On Oct 6, 2020, the UK Financial Conduct Authority (FCA) prohibited the sale of crypto-derivatives to retail customers. The ban designed to offer adequate protection to retail clients applies to all domestic and overseas crypto businesses operating within the United Kingdom.
The FCA cites a lack of adequate understanding of crypto assets by retail consumers and a lack of reliable basis for this asset class’s valuation. The watchdog also points to the volatility of crypto and exploding cybercrime that threatens retail crypto investors.
By banning crypto derivatives, the financial watchdog argues that it protects customers from inherent risks linked to investment in this asset class. The regulator projects that ultimately, investors stand to evade losses of up to £53m from these products’ ban.
Sheldon Mills, interim executive director of strategy & competition with the FCA, said that the risk factors mentioned above place retail investors in peril of suffering huge losses from trading crypto-derivatives.
This latest order places a ban on the sale, marketing, and distribution of crypto derivatives, including options, futures, and exchange-traded notes (ETNs).
FCA Offers Enhanced Customer Protection
Today’s ban on crypto derivatives in the UK has been months in the making. The FCA first proposed such a ban in a consultation paper initially published in July 2019.
It seems that the primary motivation for the ban is a desire for the regulator to shield retail consumers from the speculative nature of cryptocurrency prices and the high fees associated with crypto derivative products.

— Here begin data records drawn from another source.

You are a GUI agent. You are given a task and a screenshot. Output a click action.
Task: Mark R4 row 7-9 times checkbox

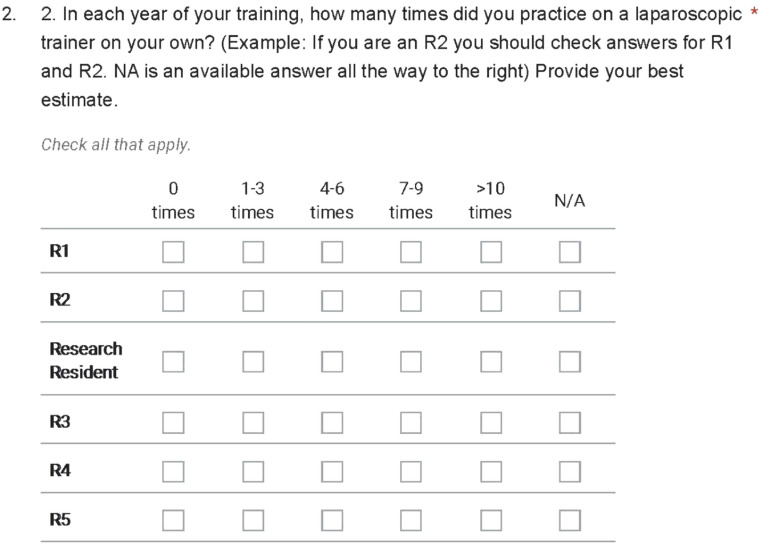411,471
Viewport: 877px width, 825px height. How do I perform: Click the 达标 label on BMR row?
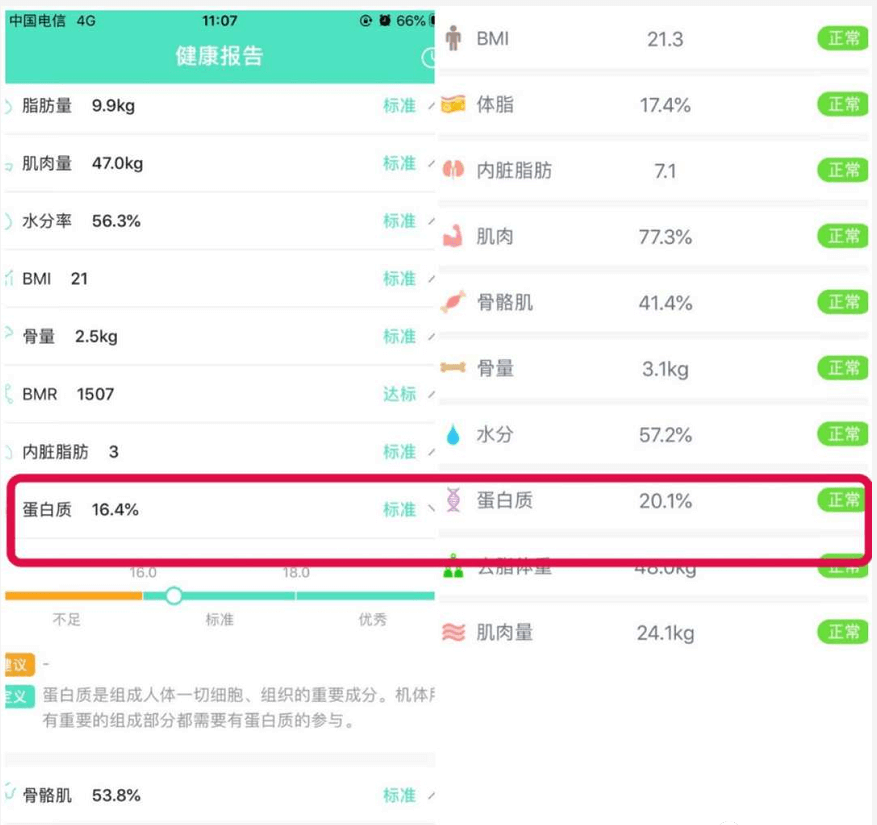[x=399, y=394]
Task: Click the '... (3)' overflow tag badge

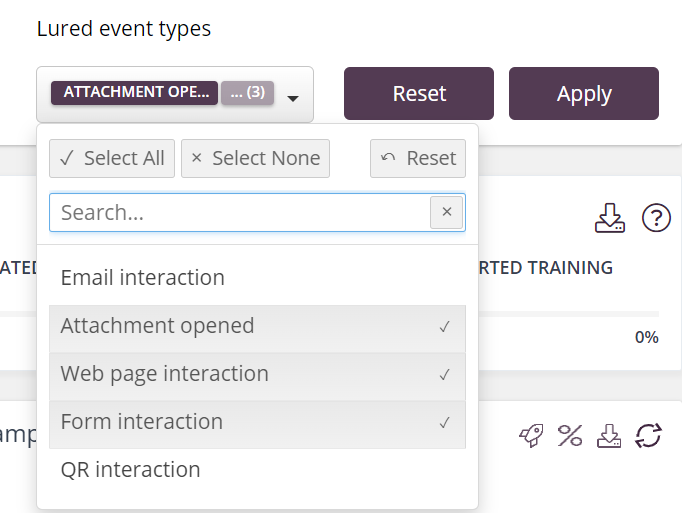Action: point(247,93)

While explaining the scope of their latest ban, the FCA noted that the order applies to unregulated transferable crypto assets such as “Bitcoin, Ether or Ripple.”
However, it appears that the ban won’t impact tokenized shares, which going forward could emerge as a prominent and widespread conventional market.
The FCA reiterated that crypto derivatives were ill-suited to retail investors and clarified that the proposed rules would come into force from Jan 6, 2021.
This official ban on crypto derivatives comes months after FCA Director Christopher Woolard permanently banned binary options back in April.
Crypto is Facing Regulatory Backlash
While reacting to the FCA’s move, financial analyst Laith Khalaf asserted that the ban was a massive blow to the nascent crypto sector.
He explained that the regulator was partly justified in protecting retailers from fraud linked to crypto assets. However, he argued that the FCA risks stifling crypto before it matures into a more mainstream asset class.
“Crypto fans will no doubt point to the huge financial distortions that have occurred in bond and currency markets as a result of quantitative easing, and question why the cryptocurrency is being carved out for specialist treatment,’’ Khalaf concluded.